About Me (CV here)

I am a fourth-year PhD student in the Department of Statistics at Harvard University, advised by Dr. Morgane Austern. I am graciously supported by the NSF Graduate Research Fellowship. Broadly, I am interested in the intersection of mathematics with statistical methods, such as universality, free probability, theoretical machine learning, and random matrix theory. In June 2022, I completed my B.S. in Pure Mathematics and B.S. in Statistics at UCLA. This Summer 2026, I will be a Quantitative Research Intern at Virtu Financial.

Outside of research, I am interested in lots of different things! I love playing the guitar & piano, cooking, making pottery, shooting film photography, tea culture, playing chess, learning languages, and more. My favorite artists are the Beatles, the Smiths, Clairo, Nick Drake, Mac DeMarco, and Chopin.

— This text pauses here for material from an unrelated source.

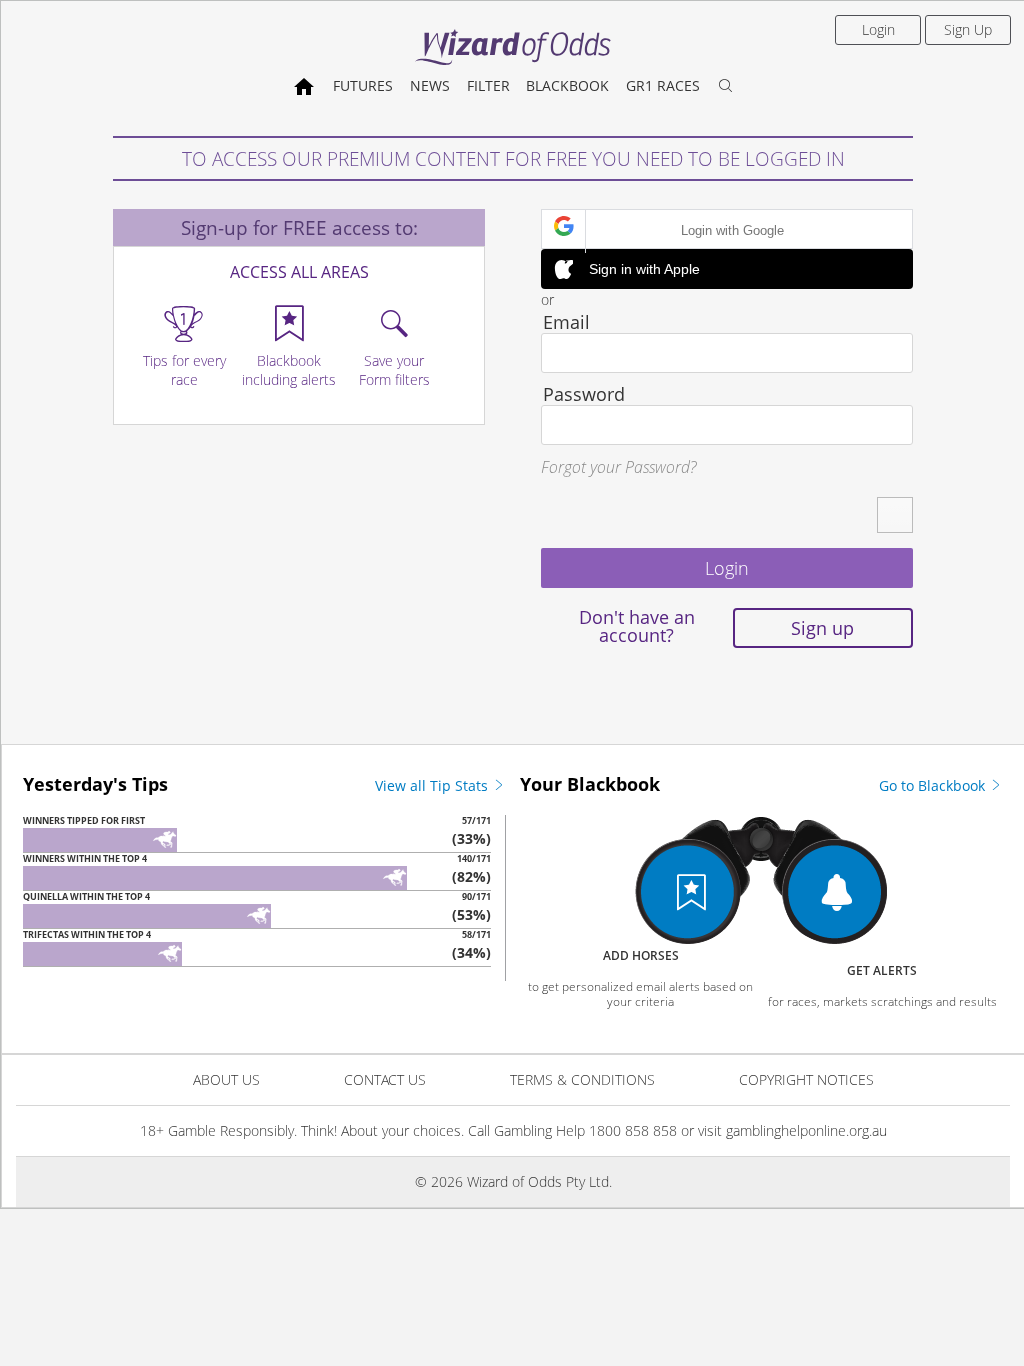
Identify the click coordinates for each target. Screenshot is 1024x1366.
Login (878, 29)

I do private tutoring for both statistics and mathematics. Please feel free to reach out to me by email if you would like tutoring for courses in the Harvard Statistics department, or really anything involving mathematics or statistics. Also check out my Instagram page, Razi ba Riazi, for cool mathematics videos, PhD advice, and more!

Theorem of the Month, February 2026

\(\dfrac{1^5}{1 + e^\pi} + \dfrac{3^5}{1 + e^{3\pi}} + \dfrac{5^5}{1 + e^{5\pi}} + \ldots = \dfrac{31}{504}\).

Song of the Month, February 2026

King of Hearts (Playdate): This group has sadly only made like 8 songs, but all of them are incredible! This song in particular is just super groovy.

Publications

Esmaili Mallory, M.*, Huang, K. H.*, & Austern, M. (2025). “Universality of High-Dimensional Logistic Regression and a Novel CGMT under Dependence with Applications to Data Augmentation.” In Proceedings of Thirty Eighth Conference on Learning Theory (pp. 1799–1918). PMLR.

Esmaili Mallory, M., Brown, J. & Glickman, M. (2025). “Come Together: Analyzing Popular Songs Through Statistical Embeddings.” In Progress. Presented at Joint Statistical Meetings 2025.

Yu, A., Becquey, C., Halikias, D., Esmaili Mallory, M., & Townsend, A. (2021). “Arbitrary-Depth Universal Approximation Theorems for Operator Neural Networks.” arXiv preprint. arXiv:2109.11354.

(* indicates equal contribution)

Teaching

• Stat 175: Statistics and Data Science of Networks, Dr. Morgane Austern. Harvard University, Spring 2026.

• Stat 149: Introduction to Generalized Linear Models, Dr. Mark Glickman. Harvard University, Spring 2024.

• Stat 104: Introduction to Quantitative Methods for Economics, Dr. Kevin Rader. Harvard University, Fall 2023.

• Math 115A: Linear Algebra, Dr. Will Conley. UCLA, Winter 2022.

• Math 115A: Linear Algebra, Dr. Christy Hazel. UCLA, Spring 2021.